The hedgerow provides refuge for wildlife (and domestic too!) 

The creek is like a bird "highway"- birds constantly traversing its length. Along its edge there is a Joe Pye Weed walk. When in bloom it is filled with bees, butterflies and hummingbirds.

Path down to the Joe Pye weed walk
In the area where we have planted more than 1500 trees, both hard and softwood, and native shrubs, you can see indentations where deer sleep at night.
The deer "bed"
A young black walnut planted as a whip
One section of the field between the garden and the wooded area has been left to naturalize and has been colonized by milkweed, beloved by Monarch butterflies. Later in the summer goldenrod and wild aster take over.

 Trees and shrubs attract birds through their fruit (like mulberries), or seeds (like pine and spruce), through their sap and by providing nesting sites. Leaves can also catch droplets of water for birds and animals.
One of the mulberries which attract cedar waxwings, brown thrashers, kingbirds...
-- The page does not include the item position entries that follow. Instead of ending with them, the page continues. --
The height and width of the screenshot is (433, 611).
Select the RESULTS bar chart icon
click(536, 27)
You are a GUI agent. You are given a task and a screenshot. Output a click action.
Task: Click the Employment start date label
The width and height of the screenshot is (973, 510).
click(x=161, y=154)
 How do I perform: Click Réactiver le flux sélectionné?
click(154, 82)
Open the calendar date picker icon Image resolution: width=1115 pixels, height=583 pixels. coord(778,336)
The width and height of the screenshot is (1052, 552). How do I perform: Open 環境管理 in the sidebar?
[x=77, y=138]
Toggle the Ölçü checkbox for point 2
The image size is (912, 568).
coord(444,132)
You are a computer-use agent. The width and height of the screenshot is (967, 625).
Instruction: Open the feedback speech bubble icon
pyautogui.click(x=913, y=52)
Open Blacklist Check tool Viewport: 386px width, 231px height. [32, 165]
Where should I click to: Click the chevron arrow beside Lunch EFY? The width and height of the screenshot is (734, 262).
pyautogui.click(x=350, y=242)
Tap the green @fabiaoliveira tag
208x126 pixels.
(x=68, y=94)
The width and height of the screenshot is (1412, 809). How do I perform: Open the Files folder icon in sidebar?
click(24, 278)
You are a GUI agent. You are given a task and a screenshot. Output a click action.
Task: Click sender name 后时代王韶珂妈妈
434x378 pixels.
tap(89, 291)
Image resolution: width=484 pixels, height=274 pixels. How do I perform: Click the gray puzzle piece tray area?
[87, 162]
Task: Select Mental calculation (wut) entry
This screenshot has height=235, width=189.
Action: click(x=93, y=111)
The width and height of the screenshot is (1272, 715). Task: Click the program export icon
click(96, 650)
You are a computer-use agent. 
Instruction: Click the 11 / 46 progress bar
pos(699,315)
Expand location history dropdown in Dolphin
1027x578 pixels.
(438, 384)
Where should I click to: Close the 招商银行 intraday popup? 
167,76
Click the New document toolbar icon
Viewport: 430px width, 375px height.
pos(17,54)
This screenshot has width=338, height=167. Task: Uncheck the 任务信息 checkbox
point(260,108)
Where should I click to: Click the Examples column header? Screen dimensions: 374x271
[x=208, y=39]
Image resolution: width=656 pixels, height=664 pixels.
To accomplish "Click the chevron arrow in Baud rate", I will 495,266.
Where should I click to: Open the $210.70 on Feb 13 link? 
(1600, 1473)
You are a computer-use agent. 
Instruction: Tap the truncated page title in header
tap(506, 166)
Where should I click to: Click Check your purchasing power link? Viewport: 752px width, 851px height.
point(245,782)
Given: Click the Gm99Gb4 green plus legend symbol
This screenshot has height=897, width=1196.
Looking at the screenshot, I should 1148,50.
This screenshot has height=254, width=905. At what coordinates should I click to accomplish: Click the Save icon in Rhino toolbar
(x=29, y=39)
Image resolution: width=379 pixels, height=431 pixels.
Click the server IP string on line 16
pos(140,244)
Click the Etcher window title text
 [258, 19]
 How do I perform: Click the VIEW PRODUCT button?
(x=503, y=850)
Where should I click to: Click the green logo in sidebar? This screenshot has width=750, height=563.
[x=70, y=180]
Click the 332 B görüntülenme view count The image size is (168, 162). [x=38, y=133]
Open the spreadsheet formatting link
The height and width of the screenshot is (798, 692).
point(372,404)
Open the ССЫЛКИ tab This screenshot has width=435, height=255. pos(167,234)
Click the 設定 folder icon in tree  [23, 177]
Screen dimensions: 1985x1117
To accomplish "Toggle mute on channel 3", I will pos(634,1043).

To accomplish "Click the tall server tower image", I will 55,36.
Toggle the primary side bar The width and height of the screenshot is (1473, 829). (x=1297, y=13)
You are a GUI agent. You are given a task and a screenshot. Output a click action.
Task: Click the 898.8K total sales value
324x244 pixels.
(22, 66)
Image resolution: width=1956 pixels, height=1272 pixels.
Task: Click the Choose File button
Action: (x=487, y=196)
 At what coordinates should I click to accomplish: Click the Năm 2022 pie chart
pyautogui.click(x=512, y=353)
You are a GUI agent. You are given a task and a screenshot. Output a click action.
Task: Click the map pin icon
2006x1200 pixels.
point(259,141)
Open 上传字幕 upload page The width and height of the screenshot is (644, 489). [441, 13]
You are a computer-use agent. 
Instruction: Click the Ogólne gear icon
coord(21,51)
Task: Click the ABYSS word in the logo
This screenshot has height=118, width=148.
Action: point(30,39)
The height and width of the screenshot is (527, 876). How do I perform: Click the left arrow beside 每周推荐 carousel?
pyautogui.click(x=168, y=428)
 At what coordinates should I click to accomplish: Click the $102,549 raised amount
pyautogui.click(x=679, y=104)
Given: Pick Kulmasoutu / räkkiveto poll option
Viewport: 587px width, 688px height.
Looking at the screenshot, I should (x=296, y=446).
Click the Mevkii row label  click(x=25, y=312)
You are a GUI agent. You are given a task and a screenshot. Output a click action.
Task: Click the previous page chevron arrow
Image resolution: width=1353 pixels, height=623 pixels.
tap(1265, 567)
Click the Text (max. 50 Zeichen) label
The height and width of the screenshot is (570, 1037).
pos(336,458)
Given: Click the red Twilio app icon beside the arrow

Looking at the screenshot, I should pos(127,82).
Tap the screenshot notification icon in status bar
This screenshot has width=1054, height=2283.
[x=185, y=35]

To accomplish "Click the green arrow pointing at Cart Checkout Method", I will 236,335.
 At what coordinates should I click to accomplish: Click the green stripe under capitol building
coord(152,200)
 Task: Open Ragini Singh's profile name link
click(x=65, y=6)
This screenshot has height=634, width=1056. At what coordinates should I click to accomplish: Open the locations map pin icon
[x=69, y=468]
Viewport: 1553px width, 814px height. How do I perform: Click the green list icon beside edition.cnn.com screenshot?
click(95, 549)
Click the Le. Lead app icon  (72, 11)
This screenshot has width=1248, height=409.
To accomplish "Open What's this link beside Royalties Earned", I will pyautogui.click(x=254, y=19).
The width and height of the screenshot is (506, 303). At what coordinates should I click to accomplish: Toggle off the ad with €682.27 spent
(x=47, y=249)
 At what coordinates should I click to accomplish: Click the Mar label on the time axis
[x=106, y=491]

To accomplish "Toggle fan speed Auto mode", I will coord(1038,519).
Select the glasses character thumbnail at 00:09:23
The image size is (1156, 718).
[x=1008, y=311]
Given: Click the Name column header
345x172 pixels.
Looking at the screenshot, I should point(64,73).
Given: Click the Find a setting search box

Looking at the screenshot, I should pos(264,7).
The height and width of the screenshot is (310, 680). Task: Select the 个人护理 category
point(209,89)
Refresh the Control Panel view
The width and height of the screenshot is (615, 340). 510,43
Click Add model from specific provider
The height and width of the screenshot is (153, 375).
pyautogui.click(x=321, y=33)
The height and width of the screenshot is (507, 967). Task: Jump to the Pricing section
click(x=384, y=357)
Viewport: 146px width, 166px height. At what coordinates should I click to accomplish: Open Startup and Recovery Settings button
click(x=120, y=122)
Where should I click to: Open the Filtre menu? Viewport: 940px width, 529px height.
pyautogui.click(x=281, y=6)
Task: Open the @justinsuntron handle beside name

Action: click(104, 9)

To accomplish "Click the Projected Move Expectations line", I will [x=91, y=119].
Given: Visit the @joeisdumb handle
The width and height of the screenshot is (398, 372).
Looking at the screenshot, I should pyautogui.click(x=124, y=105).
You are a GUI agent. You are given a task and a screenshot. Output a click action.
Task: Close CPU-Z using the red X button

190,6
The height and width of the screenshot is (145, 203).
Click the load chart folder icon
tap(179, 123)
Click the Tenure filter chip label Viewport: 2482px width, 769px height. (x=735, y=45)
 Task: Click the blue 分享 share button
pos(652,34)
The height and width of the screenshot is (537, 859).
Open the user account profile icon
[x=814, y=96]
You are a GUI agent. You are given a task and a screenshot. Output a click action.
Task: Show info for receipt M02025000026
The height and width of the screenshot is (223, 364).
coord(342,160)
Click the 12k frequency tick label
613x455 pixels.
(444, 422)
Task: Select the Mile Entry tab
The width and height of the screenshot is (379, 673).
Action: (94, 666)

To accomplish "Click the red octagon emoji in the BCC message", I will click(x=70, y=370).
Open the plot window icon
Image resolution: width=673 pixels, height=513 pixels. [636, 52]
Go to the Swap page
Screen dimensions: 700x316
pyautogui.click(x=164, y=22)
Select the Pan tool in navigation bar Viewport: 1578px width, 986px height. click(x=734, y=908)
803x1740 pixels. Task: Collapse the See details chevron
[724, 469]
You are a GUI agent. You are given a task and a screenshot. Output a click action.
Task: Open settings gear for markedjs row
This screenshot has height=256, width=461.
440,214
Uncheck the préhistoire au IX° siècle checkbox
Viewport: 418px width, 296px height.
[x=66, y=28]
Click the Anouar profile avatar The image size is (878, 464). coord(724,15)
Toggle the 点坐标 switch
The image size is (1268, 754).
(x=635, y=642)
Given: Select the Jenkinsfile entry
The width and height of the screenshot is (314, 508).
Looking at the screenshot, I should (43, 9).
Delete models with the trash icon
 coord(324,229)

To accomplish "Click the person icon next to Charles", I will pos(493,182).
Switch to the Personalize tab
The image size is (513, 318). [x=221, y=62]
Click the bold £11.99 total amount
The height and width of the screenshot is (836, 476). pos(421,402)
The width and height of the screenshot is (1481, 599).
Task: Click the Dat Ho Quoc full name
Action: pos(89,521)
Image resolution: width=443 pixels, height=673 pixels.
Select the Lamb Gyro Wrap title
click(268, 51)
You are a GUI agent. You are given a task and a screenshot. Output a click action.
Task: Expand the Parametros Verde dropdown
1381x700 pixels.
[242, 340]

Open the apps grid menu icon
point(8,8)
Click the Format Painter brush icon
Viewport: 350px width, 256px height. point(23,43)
In the garden bird baths provide water, especially welcome in periods of drought like we have been experiencing these past few weeks.

Plants can also be selected to provide nectar for birds and butterflies and pollen for other pollinators like bumble bees. And hummingbirds love their feeders (where the nectar does not have to be red) and many flowers, again not just the red ones.
Beebalm earning its name
Bumblebee at the hollyhock

And bird houses and bat houses provide homes for birds which, along with dragonflies, eat insects.
Bird house occupied by house wrens which are incredibly melodious

Sunflowers, in August when they have formed their seeds, are a delicacy for the goldfinches.
Sunflowers in bloom

But we notice the absence of peepers and bullfrogs and swallows which used to mass by the dozens on the telephone wires. This year it has been generally observed that there have been more butterflies than other years. There are cyclical changes but the question we need to answer os whether we want to inhabit a world where birdlife is characterized by starlings and seagulls, insects by Asiatic lily beetles and pine beetles and flora by Manitoba Maple and Dog Strangling Vine. It seems incumbent upon each and every one of us to do everything we can to protect and foster the diversity and health of our small piece of earth.